_WORK REQUEST_. Every line from the one with "Given: Expand the 出現時期 filter dropdown" to the end of the listing below must be printed exactly, with no other text and no pictures.

_DATA FOR PROCESSING_.
━━━━━━
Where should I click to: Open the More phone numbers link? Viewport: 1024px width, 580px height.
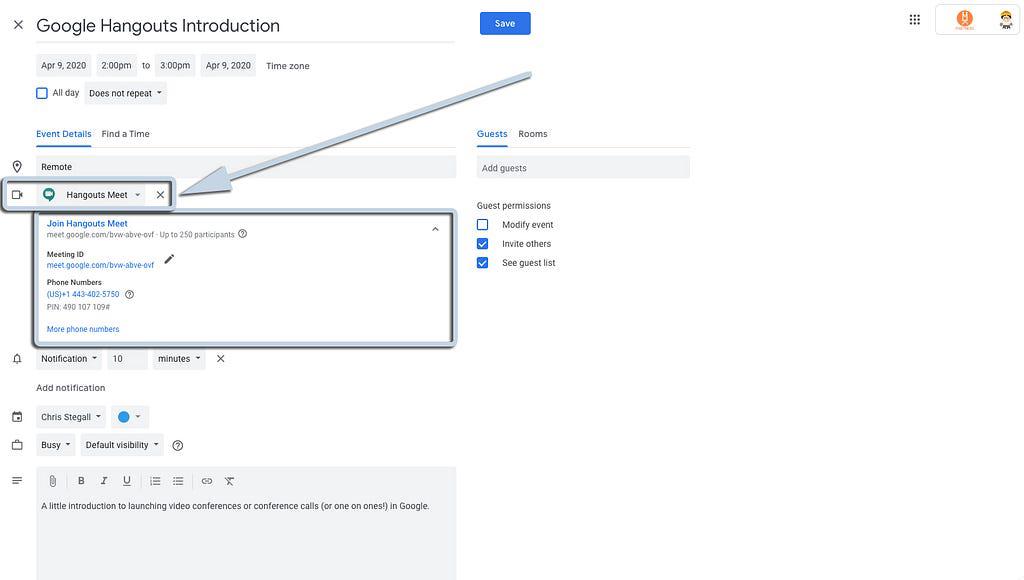[x=83, y=329]
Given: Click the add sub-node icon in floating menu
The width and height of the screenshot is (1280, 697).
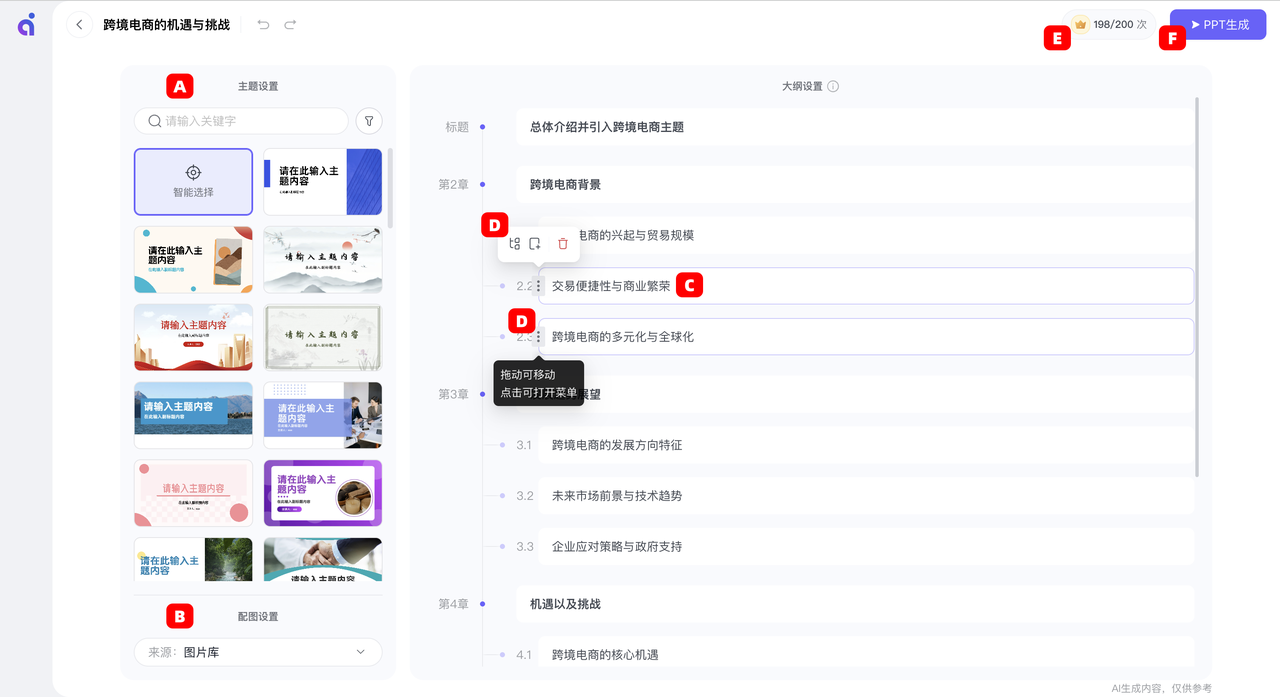Looking at the screenshot, I should pos(513,243).
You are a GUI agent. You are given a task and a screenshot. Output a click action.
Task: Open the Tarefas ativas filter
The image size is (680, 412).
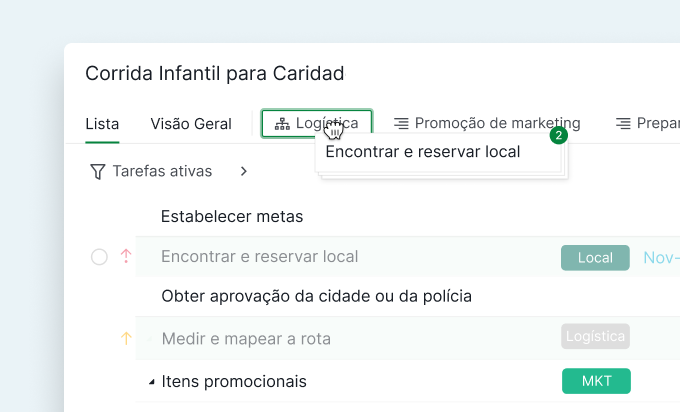162,172
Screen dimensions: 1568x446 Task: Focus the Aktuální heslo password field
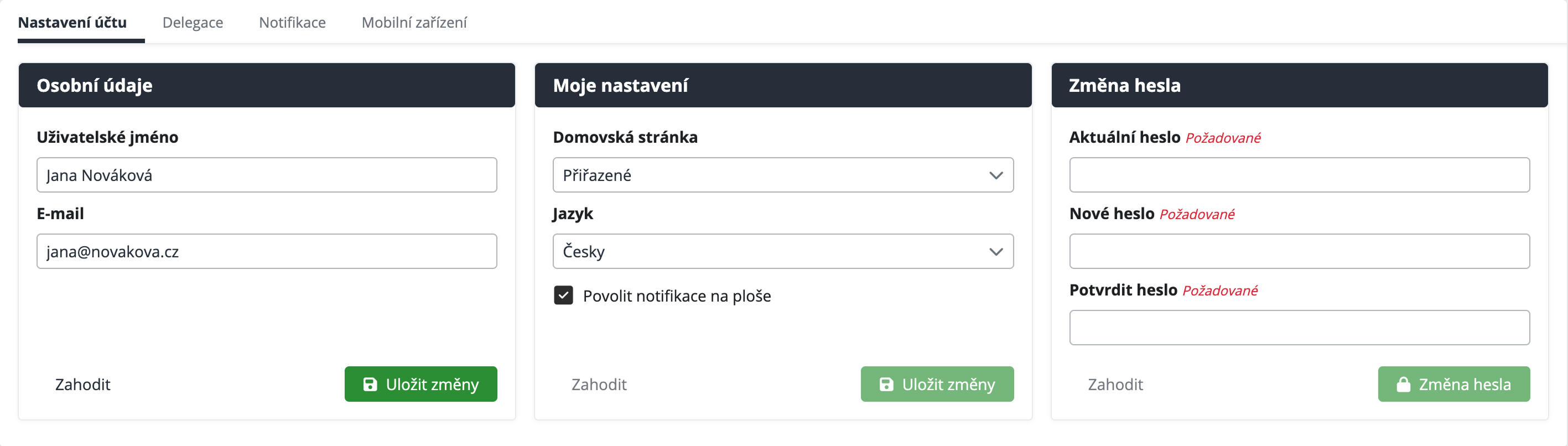(1299, 175)
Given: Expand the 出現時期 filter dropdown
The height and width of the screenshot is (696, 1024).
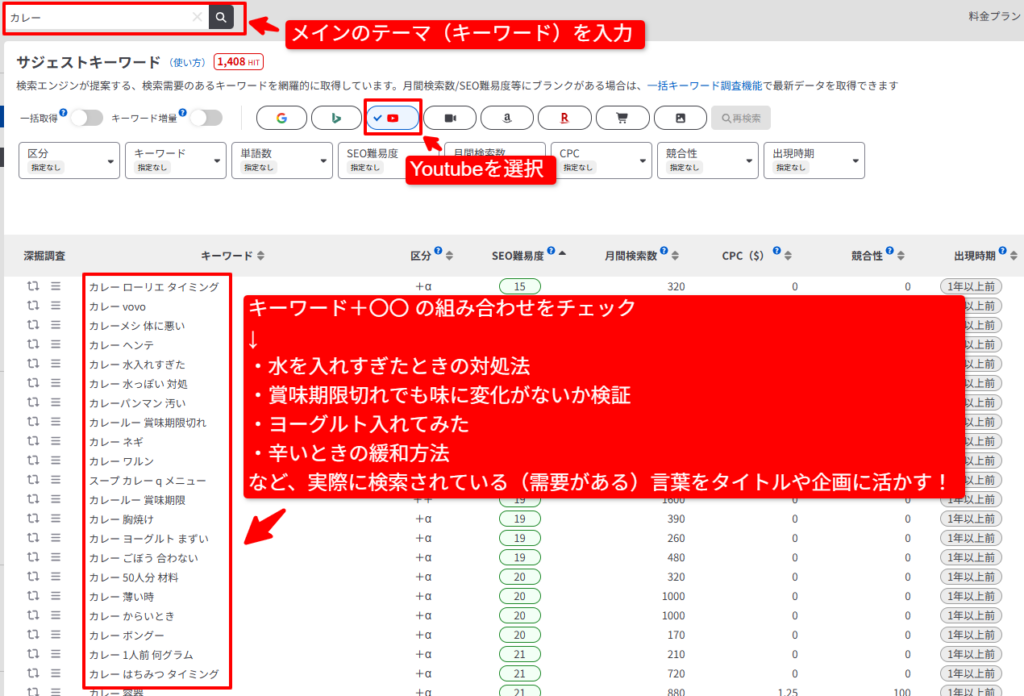Looking at the screenshot, I should (x=813, y=160).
━━━━━━
_EXERCISE RESPONSE_.
Given: Expand the 出現時期 filter dropdown
The height and width of the screenshot is (696, 1024).
Looking at the screenshot, I should (x=813, y=160).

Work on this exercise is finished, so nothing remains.